Legiter eyes Boston; 'Blues' also to go dark

Joan Vail Thorne’s play “The Exact Center of the Universe” closes Jan. 9 at the Century Theater after a run of 143 performances at the Off Broadway Union Square venue. Lead producers Elsa Daspin Haft and Martin Markinson transferred the production, directed by John Tillinger and starring Frances Sternhagen, from the not-for-profit Women’s Project at Theater 4, where it opened April 7.

Haft, a producer on “Getting and Spending” and “Old Wicked Songs,” is in negotiations for a Boston run of the Thorne play about a Southern doyenne’s conflict with her new daughter-in-law. “Hopefully, we’ll move the production as is to Boston,” said the producer. As for which Boston theater might house the play, she quickly added, “That’s the problem. They have a theater crunch too.”

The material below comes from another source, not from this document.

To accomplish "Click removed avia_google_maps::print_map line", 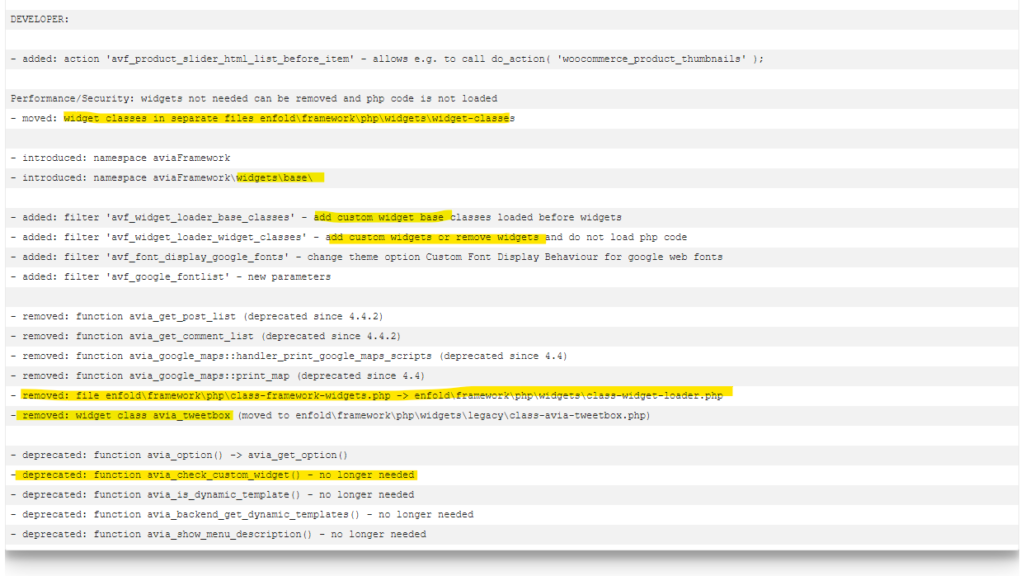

Haft is now in Florida at the Coconut Grove Playhouse for the Jan. 7 opening of Rhoda Lerman’s “Eleanor,” starring Jean Stapleton as Eleanor Roosevelt, with interest to bring the one-person play to New York City. “Exact Center” helmer John Tillinger directs.

Atlanta sings ‘Blues’

The Broadway musical “It Ain’t Nothin’ but the Blues” also closes Jan. 9, vacating the Ambassador Theater, which will house the incoming production of Arthur Miller’s “Ride Down Mt. Morgan,” to begin previews March 20. “Blues” played five previews and 276 performances. Those figures include the Ambassador run, as well as its stint at the Vivian Beaumont Theater, where it opened on April 26. The musical revenue, conceived by Ron Taylor, was capitalized at $900,000 at the Beaumont, and incurred $300,000 transfer costs when it moved to the Ambassador in September. With a $165,000 break-even at the Ambassador, the show met or topped that amount for approximately half its run, hitting a low of $91,984 for Christmas week 1999.

“The holidays were a total wipeout,” said lead producer Eric Krebs. Instead of closing Jan. 2, he extended the run a week into January to take advantage of the current Assn. of Performing Arts Presenters convention, running Jan. 6-10 in New York.

“We have 90 presenters coming in this week to see the show and hoping we’ll get a number of bookings out of that,” Krebs said in reference to the “Blues” national tour, which kicks off Aug. 1 at the Fox Theater in Atlanta, where it coincides with the National Black Arts Festival. The tour is currently booked for 15 cities, and is being produced Krebs, Anne Squadron and CTM Prods.